▶ [DATA SECTION]
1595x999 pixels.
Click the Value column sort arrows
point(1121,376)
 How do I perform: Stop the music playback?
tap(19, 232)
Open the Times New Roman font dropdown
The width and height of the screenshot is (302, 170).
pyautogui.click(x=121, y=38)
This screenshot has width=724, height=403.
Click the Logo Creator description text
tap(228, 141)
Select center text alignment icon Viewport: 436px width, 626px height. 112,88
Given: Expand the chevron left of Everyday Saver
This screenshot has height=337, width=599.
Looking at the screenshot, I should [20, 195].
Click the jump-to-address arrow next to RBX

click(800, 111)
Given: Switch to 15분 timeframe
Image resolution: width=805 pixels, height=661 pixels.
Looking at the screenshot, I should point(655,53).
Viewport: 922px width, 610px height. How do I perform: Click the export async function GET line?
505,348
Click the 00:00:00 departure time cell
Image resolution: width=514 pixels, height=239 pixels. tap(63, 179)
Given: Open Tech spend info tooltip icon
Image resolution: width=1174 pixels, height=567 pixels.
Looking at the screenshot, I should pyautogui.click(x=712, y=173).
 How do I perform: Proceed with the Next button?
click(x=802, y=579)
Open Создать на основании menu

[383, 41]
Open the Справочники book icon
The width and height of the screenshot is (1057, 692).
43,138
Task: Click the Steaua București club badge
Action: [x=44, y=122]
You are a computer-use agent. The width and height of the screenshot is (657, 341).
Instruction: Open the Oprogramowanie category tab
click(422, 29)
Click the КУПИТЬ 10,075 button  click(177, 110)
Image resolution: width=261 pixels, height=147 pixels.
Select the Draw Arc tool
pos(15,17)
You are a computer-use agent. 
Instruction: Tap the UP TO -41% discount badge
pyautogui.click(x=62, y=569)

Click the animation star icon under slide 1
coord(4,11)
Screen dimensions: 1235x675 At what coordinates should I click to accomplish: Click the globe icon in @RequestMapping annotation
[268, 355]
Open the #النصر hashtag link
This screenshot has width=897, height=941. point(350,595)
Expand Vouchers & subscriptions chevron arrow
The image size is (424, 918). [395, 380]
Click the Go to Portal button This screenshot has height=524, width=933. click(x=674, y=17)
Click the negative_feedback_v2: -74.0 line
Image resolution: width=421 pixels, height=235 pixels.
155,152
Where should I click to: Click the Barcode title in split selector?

▶ [ASSIGNED TASK]
Transcribe the entries above exactly.

▶ [PROBLEM SOLUTION]
1595x999 pixels.
Click the Value column sort arrows
point(1121,376)
 How do I perform: Stop the music playback?
tap(19, 232)
Open the Times New Roman font dropdown
The width and height of the screenshot is (302, 170).
pyautogui.click(x=121, y=38)
This screenshot has width=724, height=403.
Click the Logo Creator description text
tap(228, 141)
Select center text alignment icon Viewport: 436px width, 626px height. 112,88
Given: Expand the chevron left of Everyday Saver
This screenshot has height=337, width=599.
Looking at the screenshot, I should [20, 195].
Click the jump-to-address arrow next to RBX

click(800, 111)
Given: Switch to 15분 timeframe
Image resolution: width=805 pixels, height=661 pixels.
Looking at the screenshot, I should point(655,53).
Viewport: 922px width, 610px height. How do I perform: Click the export async function GET line?
505,348
Click the 00:00:00 departure time cell
Image resolution: width=514 pixels, height=239 pixels. tap(63, 179)
Given: Open Tech spend info tooltip icon
Image resolution: width=1174 pixels, height=567 pixels.
Looking at the screenshot, I should pyautogui.click(x=712, y=173).
 How do I perform: Proceed with the Next button?
click(x=802, y=579)
Open Создать на основании menu

[383, 41]
Open the Справочники book icon
The width and height of the screenshot is (1057, 692).
43,138
Task: Click the Steaua București club badge
Action: [x=44, y=122]
You are a computer-use agent. The width and height of the screenshot is (657, 341).
Instruction: Open the Oprogramowanie category tab
click(422, 29)
Click the КУПИТЬ 10,075 button  click(177, 110)
Image resolution: width=261 pixels, height=147 pixels.
Select the Draw Arc tool
pos(15,17)
You are a computer-use agent. 
Instruction: Tap the UP TO -41% discount badge
pyautogui.click(x=62, y=569)

Click the animation star icon under slide 1
coord(4,11)
Screen dimensions: 1235x675 At what coordinates should I click to accomplish: Click the globe icon in @RequestMapping annotation
[268, 355]
Open the #النصر hashtag link
This screenshot has width=897, height=941. point(350,595)
Expand Vouchers & subscriptions chevron arrow
The image size is (424, 918). [395, 380]
Click the Go to Portal button This screenshot has height=524, width=933. click(x=674, y=17)
Click the negative_feedback_v2: -74.0 line
Image resolution: width=421 pixels, height=235 pixels.
155,152
Where should I click to: Click the Barcode title in split selector?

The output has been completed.